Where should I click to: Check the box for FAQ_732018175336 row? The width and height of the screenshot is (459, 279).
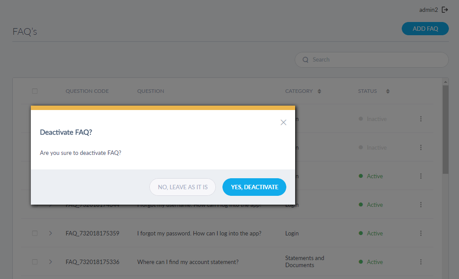(35, 262)
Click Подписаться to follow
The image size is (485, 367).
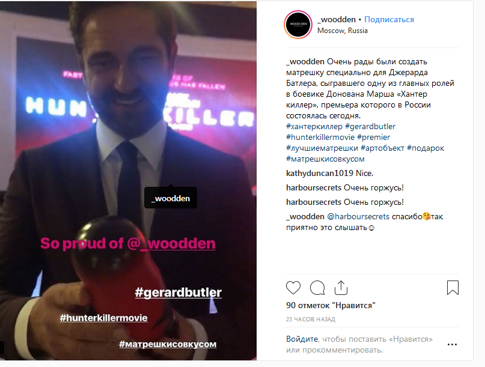pos(389,19)
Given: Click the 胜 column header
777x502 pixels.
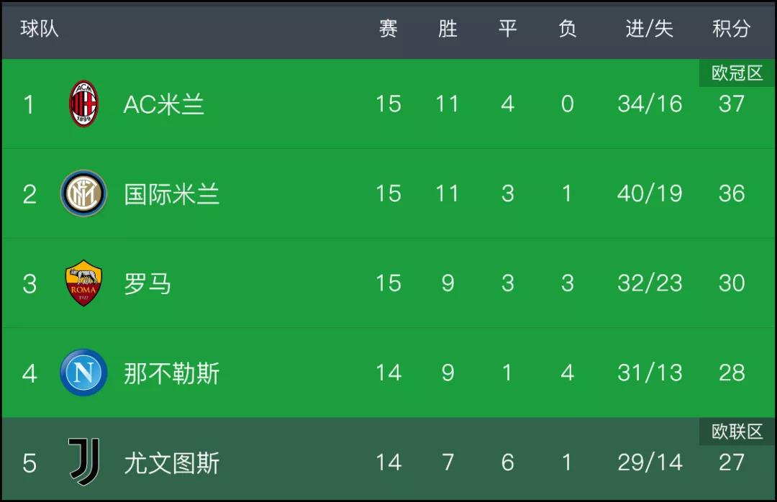Looking at the screenshot, I should pyautogui.click(x=447, y=28).
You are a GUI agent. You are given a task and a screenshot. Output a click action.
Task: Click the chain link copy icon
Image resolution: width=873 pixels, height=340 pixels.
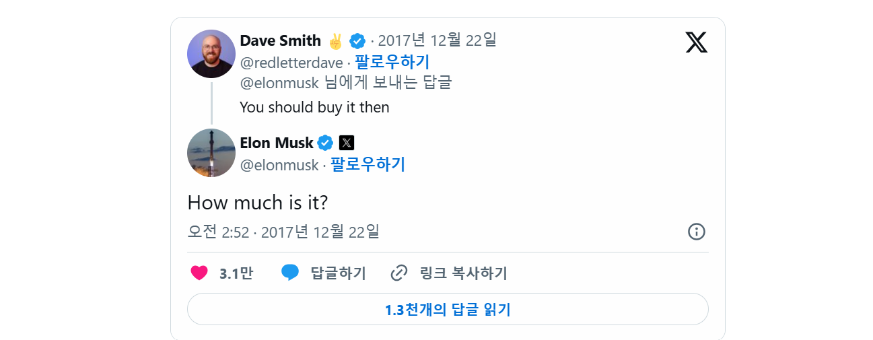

● TRY IT
Give back the full listing word for word, with the pictures left out.

● RESULT BELOW
Where should I click to: Check the box for FAQ_732018175336 row? The width and height of the screenshot is (459, 279).
(35, 262)
Click Подписаться to follow
The image size is (485, 367).
pos(389,19)
Given: Click the 胜 column header
777x502 pixels.
Looking at the screenshot, I should pyautogui.click(x=447, y=28).
You are a GUI agent. You are given a task and a screenshot. Output a click action.
Task: Click the chain link copy icon
Image resolution: width=873 pixels, height=340 pixels.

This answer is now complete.